Symbol (NYSE): EOG

52-Week Range: $32.88-$13.69

Price on June 1: $32.88

Market Capitalization: $3.8 billion

Investors fuming over the high cost of cooling their homes can seek solace—and profits—in the stocks of Texas’ natural gas producers, whose shares are surging. In May natural gas prices hit a three-year high on the New York Mercantile Exchange amid concerns about supply as the summer nears. Increasingly, power-hungry utilities are turning to clean-burning natural gas to generate electricity to power air conditioners (traditionally, the fuel has been used for home heating). Inventories are low because drilling for new gas has tapered off in recent years, so prices are rising, as are utility bills. And so are the prospects for long-suffering natural gas producers.

Among the Texas stocks in this group that oil and gas analysts like are Remington Oil and Gas (Nasdaq: ROIL) of Dallas and Anadarko Petroleum (NYSE: APC) of Houston. Perhaps the most attractive near-pure natural gas play, however, is Houston-based EOG Resources, which was spun off last year from Enron Corp., the nation’s largest marketer of natural gas. EOG’s share price has more than doubled this year, while its net income for the first quarter rose to $0.33 per share, up from $0.03 per share in the first quarter of 1999. According to Boston-based First Call/Thomson Financial, which compiles real-time broker-sourced research, EOG is expected to post a net income of $1.54 a share this year—more than triple its 1999 earnings.

And there’s room for even more appreciation. Stephen Smith, an energy analyst in the Houston office of the brokerage firm Dain Rauscher Wessels, has a conservative twelve-month target price of $40 for EOG shares. Smith says EOG’s “unhedged” position—it hasn’t locked in a price for its gas—will allow it to take full advantage of today’s escalating prices.

Of course, a price reversal would take the stocks of natural gas producers, including EOG, down with it. With price forecasts at record highs, investors are wondering how long the good times will last. The answer, industry experts say, is at least through next winter and possibly longer. “It’s not just a few months,” says Smith. “I think we’re talking about several years.” The depletion of reserves in the shallow waters of the Gulf of Mexico, which supplies 25 percent of the nation’s natural gas, will keep supplies tight.
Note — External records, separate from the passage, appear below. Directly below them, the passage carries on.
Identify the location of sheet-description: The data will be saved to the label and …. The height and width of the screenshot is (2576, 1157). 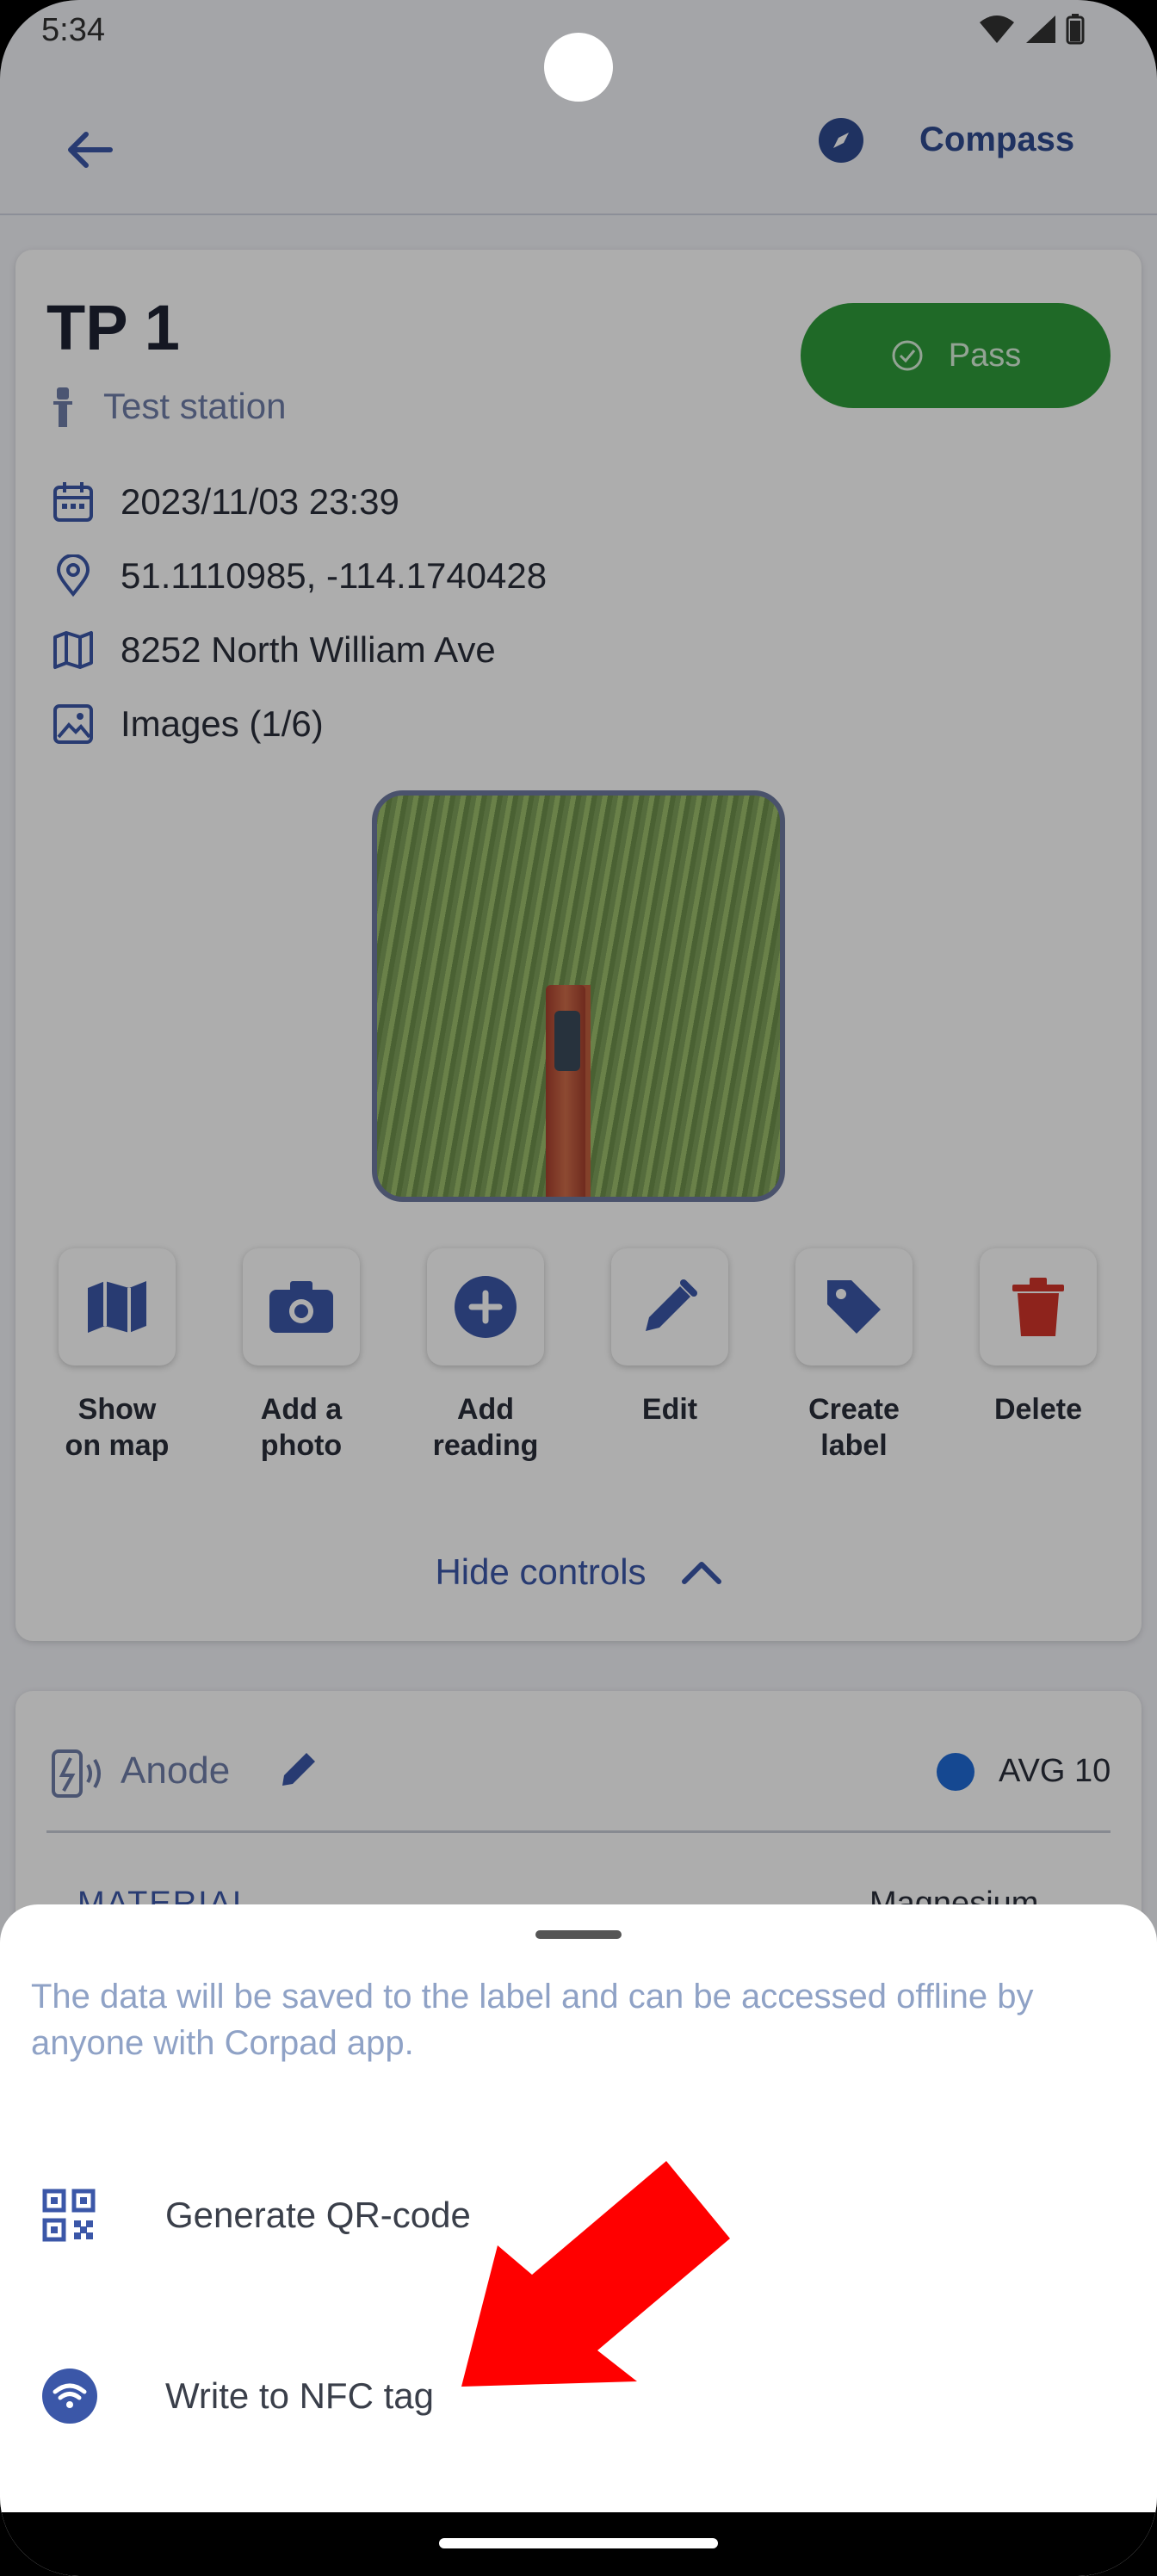
(532, 2020).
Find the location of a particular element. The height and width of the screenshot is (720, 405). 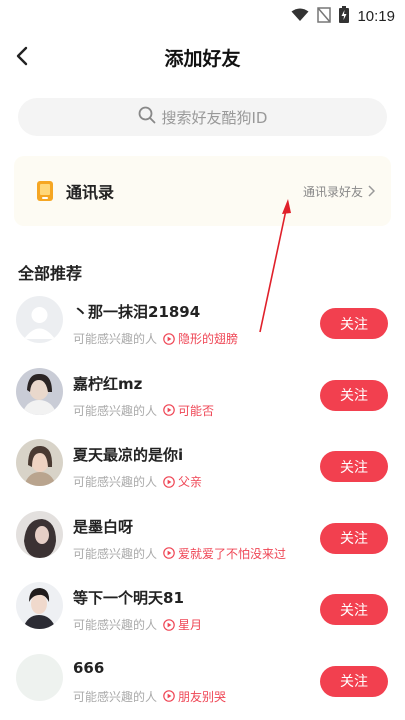

recommendation-reason: 可能感兴趣的人 隐形的翅膀 is located at coordinates (156, 338).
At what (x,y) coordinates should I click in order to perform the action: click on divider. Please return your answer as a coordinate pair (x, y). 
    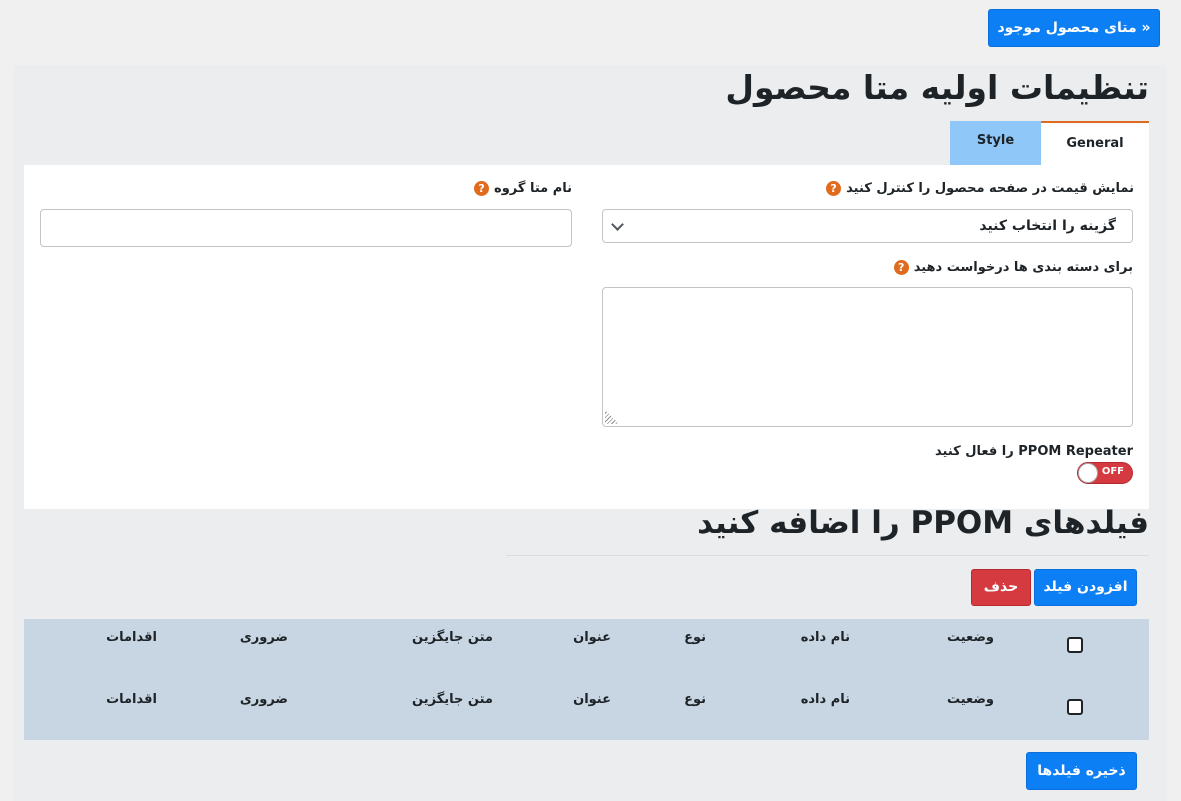
    Looking at the image, I should click on (828, 556).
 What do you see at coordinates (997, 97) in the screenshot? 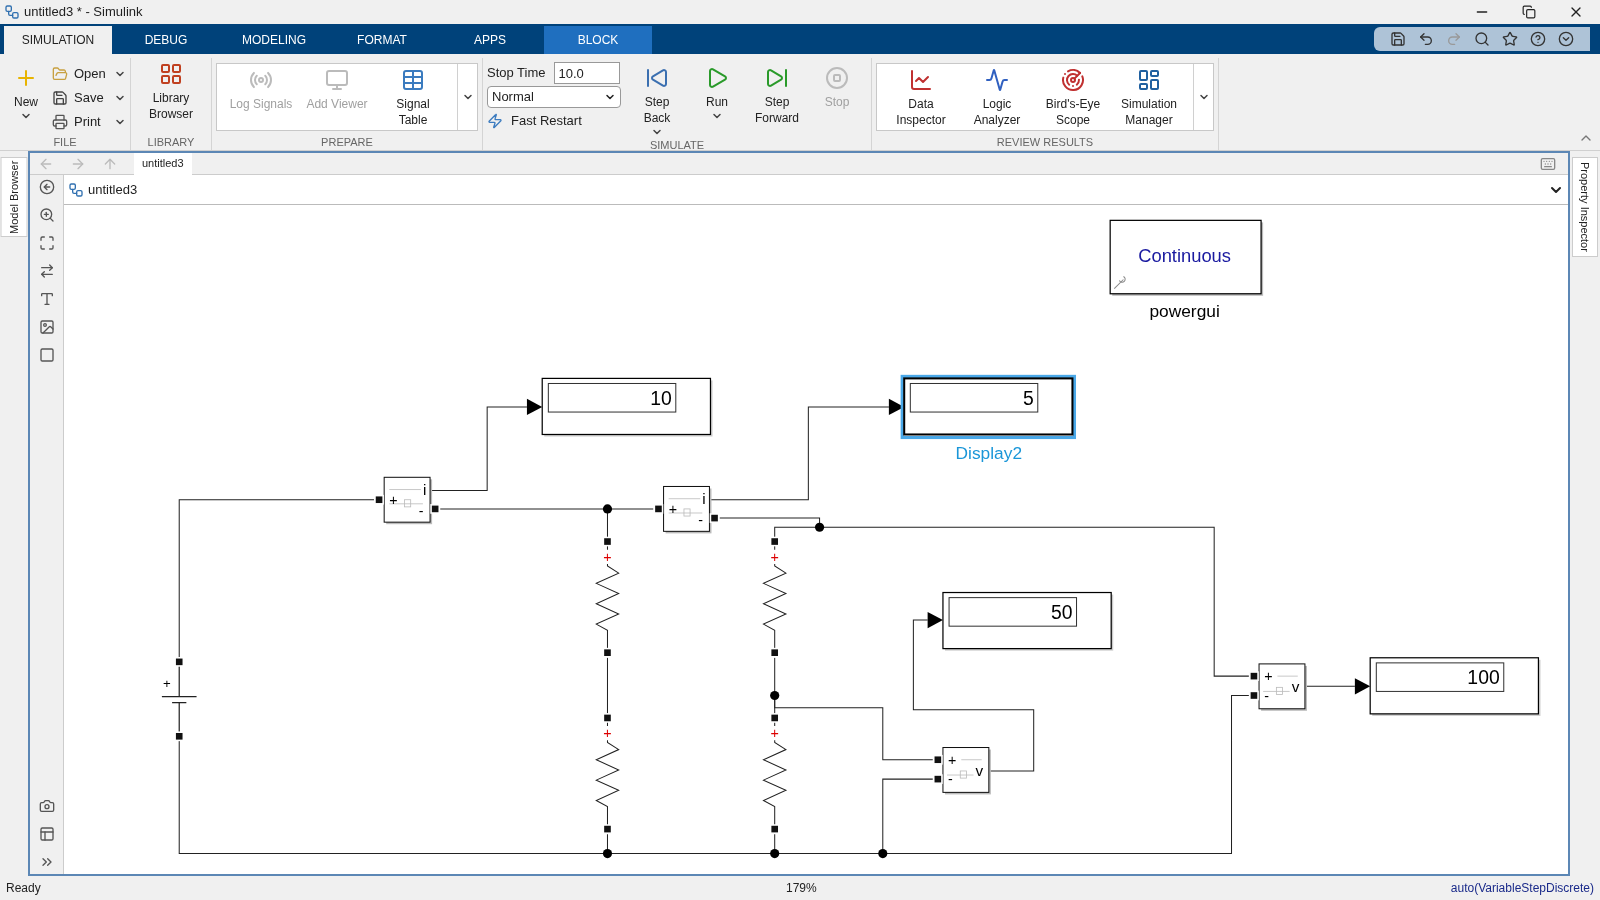
I see `ribbon-button: Logic Analyzer` at bounding box center [997, 97].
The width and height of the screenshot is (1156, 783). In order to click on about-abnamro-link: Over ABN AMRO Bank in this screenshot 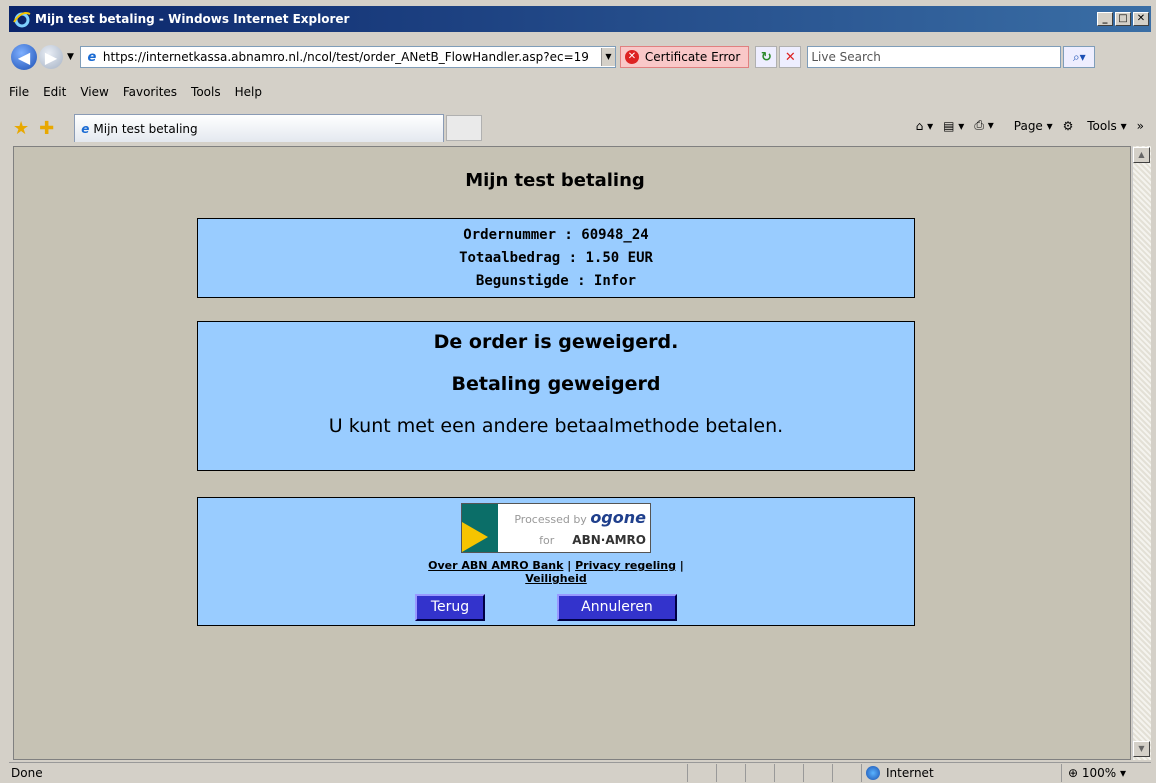, I will do `click(496, 566)`.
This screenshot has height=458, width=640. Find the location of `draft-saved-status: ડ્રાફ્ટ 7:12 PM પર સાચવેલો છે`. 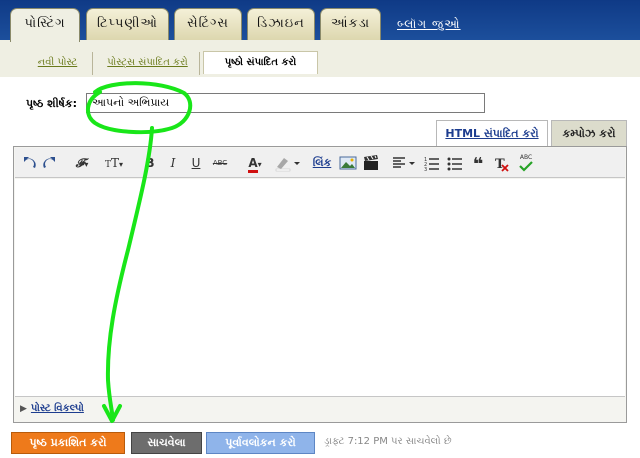

draft-saved-status: ડ્રાફ્ટ 7:12 PM પર સાચવેલો છે is located at coordinates (388, 442).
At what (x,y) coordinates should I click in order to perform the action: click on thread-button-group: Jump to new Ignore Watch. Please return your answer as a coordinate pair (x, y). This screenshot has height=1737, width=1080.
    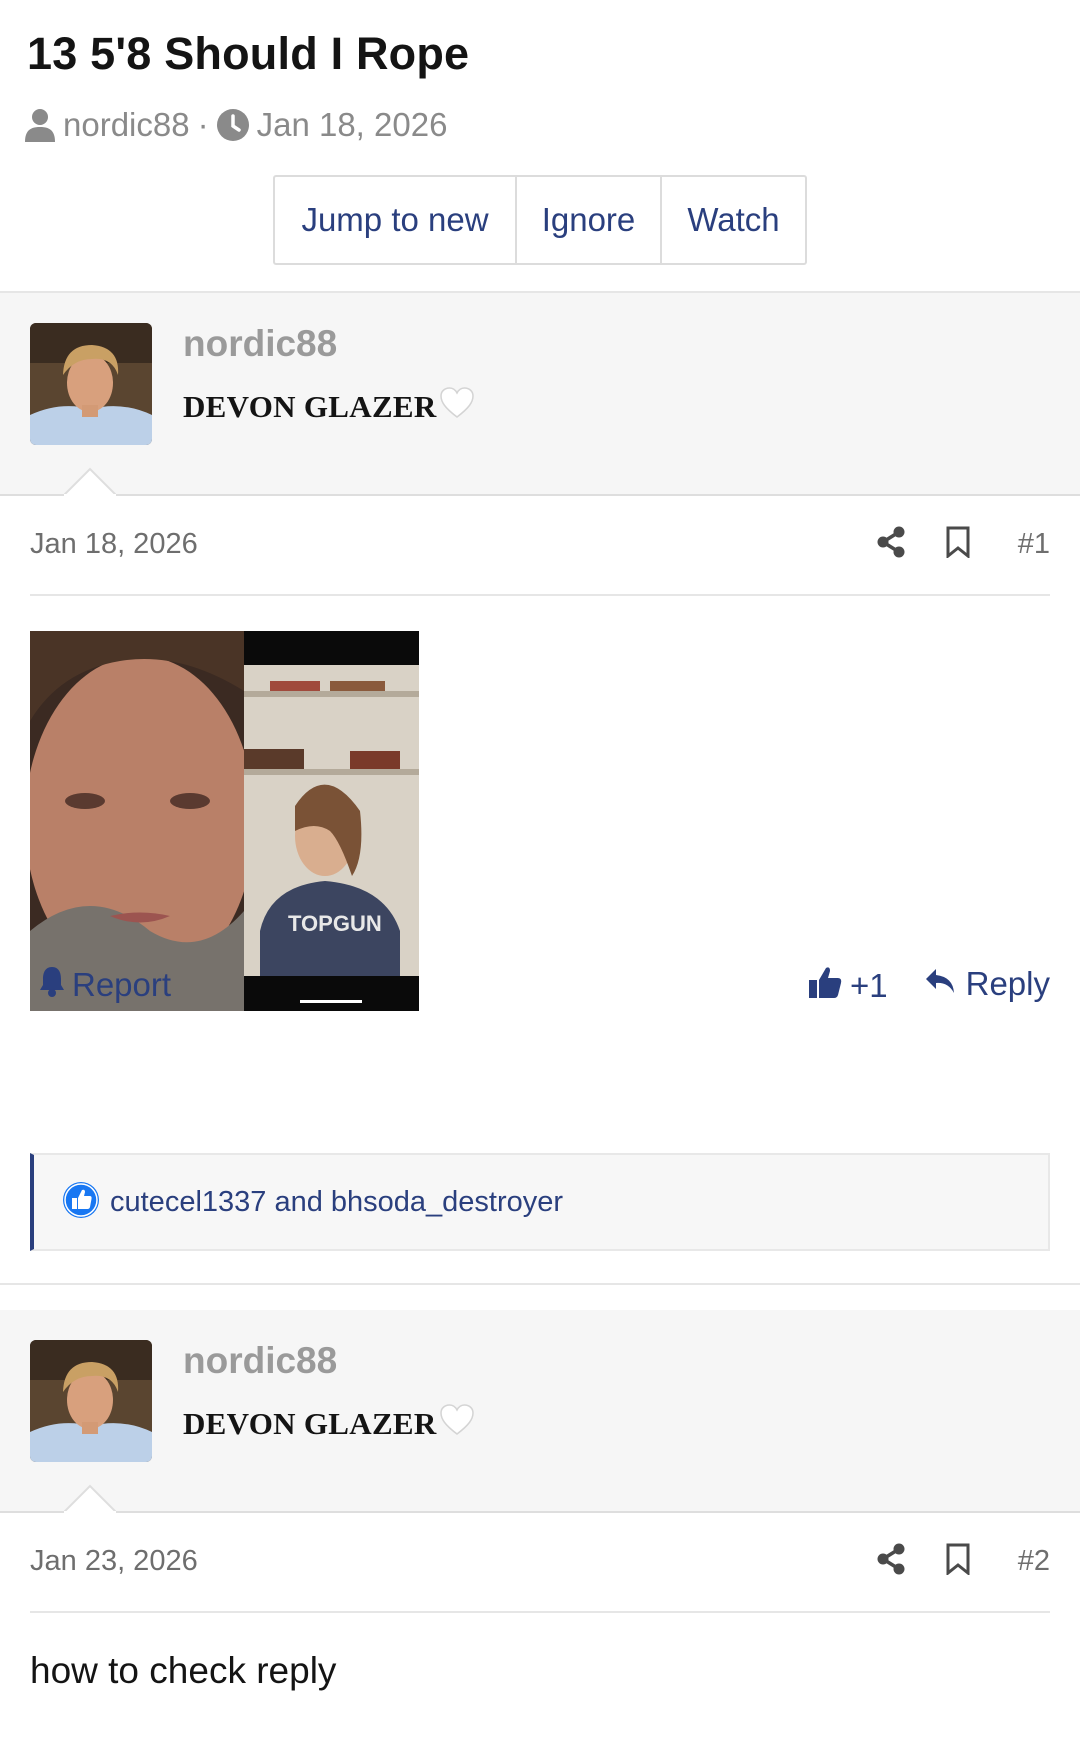
    Looking at the image, I should click on (540, 220).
On May 18, encouraged by a bullish American Gas Association report that sent gas prices soaring, the Los Angeles brokerage firm Jefferies and Company raised its natural gas price forecast from $2.75 per million British thermal units to $3 for 2000 and 2001. Inventories are so low that even if the rig count goes from six hundred to seven hundred, it won’t increase output enough to drive down prices, says Frank D. Bracken III, an oil and gas analyst in Jefferies’ Austin office.

Meanwhile, demand is increasing—partly because natural gas is a cleaner source of fuel, partly because it’s more efficient. Massachusetts-based Cambridge Energy Research Associates projects the use of natural gas will grow by 3 percent a year this decade. Other industry observers predict that U.S. natural gas consumption should rise by more than 50 percent during that period.

If they’re right, it appears the “gas bubble”—as the supply glut that depressed prices for years is known—is finally deflating. That’s one bubble investors won’t mind popping.